──────── INFORMATION PROVIDED ────────

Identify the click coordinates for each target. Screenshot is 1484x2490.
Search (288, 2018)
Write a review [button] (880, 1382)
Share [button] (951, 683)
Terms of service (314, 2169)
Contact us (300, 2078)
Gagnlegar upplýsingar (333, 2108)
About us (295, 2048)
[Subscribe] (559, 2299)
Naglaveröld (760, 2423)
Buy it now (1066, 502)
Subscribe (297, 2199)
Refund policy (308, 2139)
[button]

────────

> ACTIVITY
Without altering a single character, write out every record above.

> WORKED SOLUTION
Identify the click coordinates for each target. Screenshot is 1484x2490.
Search (288, 2018)
Write a review [button] (880, 1382)
Share [button] (951, 683)
Terms of service (314, 2169)
Contact us (300, 2078)
Gagnlegar upplýsingar (333, 2108)
About us (295, 2048)
[Subscribe] (559, 2299)
Naglaveröld (760, 2423)
Buy it now (1066, 502)
Subscribe (297, 2199)
Refund policy (308, 2139)
[button]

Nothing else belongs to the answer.